I remember i grabbed him, hugged him, and kisssed him on the cheek. The whole crowd was standing and applauding. It was the best thing that ever happened to us. It was great. We got a real commitment that day. They mayor did put a moratorium in effect.
And this woman, Anndrena Belcher, who tries to design programs in Appalachia which steer it away from the coal monopoly :
I felt very bitter about the coal industry. I don't think the jobs are worth the price people have to pay for their health, for the way the land has been ravaged. I don't like driving down the road and having coal trucks drive over in the middle and me feel like a powerless little thing over on my side. My daddy says he expected me to get shot for saying something against strip mining. It's a hard place to live.
And her resolution:
My daddy used to say this sytem has to burn itself out before people will say the earth is important. I have to have some clean food and some clean air. I have to have some silence. I have to be able to get out and go to the lake or see the stars or hear the wind blow.

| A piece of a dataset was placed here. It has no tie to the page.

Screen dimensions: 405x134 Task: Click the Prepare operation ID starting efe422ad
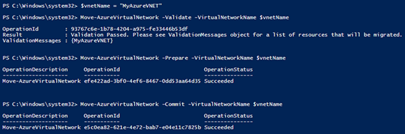coord(142,81)
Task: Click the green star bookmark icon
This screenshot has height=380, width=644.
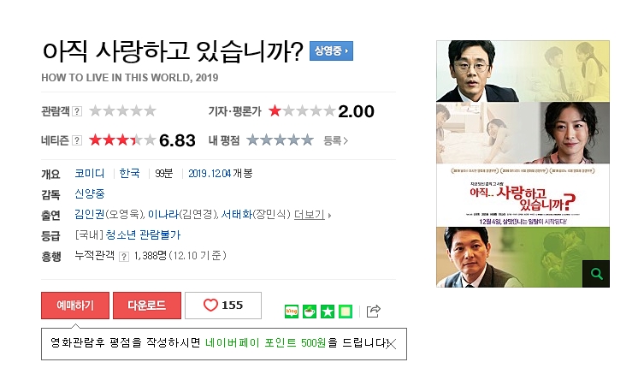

Mountain people have always been pretty patriotic. That's because they felt like they really owned the place and cared for it, and wanted to fight for that reason. But now we have this new patriotism. It's a different definition than the one i would have.
There's a hunger for stories. There's a hunger for people to be real. We voted for Reagan because we're movie-star-struck. The reason we're image-struck is because we don't like who we are. We don't like saying we're okay as regular people.